YOUR OBJECTIVE:
Answer with a bare number: the count of lines in the data below that contain the word "Close".
# # #
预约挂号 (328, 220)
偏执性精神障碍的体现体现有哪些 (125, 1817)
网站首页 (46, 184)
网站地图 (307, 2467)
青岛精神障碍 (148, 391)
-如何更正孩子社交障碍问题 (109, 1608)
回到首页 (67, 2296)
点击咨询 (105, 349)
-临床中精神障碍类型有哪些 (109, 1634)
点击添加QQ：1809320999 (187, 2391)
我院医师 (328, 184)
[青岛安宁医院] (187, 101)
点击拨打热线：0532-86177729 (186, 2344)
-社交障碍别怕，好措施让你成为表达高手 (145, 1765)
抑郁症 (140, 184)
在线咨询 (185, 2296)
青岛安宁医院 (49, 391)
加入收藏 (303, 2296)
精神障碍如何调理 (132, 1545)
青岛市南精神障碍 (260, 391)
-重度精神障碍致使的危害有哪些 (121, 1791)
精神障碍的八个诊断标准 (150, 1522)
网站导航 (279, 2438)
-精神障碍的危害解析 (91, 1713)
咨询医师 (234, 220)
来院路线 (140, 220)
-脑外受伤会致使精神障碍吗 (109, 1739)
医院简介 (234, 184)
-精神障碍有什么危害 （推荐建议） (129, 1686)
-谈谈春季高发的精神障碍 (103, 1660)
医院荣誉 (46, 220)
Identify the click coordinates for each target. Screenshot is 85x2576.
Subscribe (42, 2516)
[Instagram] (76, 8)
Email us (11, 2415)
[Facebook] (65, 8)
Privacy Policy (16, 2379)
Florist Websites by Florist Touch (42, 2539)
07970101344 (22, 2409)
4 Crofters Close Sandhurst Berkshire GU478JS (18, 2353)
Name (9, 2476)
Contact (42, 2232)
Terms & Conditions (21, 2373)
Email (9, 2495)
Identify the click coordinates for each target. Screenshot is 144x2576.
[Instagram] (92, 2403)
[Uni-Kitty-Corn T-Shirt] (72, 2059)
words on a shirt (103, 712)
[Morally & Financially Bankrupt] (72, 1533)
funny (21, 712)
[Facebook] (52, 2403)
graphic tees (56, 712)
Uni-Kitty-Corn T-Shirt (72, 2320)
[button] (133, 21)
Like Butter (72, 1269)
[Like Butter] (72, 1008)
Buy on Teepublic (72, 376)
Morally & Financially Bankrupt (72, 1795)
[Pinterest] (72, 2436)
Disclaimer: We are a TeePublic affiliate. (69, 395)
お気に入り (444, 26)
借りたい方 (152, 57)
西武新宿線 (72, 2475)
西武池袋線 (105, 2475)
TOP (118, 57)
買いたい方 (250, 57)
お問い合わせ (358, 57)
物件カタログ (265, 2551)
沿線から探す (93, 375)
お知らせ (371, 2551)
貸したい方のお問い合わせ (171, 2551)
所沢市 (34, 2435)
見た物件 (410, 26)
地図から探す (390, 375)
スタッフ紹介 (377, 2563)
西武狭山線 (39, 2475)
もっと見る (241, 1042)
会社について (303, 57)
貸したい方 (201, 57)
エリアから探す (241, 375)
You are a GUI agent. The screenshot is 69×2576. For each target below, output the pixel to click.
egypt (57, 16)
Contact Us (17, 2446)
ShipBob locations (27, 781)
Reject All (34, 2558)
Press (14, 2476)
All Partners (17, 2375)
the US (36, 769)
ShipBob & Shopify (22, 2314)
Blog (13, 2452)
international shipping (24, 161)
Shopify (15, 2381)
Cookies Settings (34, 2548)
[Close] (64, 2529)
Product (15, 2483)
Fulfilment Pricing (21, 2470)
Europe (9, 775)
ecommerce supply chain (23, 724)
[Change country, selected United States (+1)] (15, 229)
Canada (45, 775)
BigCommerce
# # #
RESULT BELOW:
2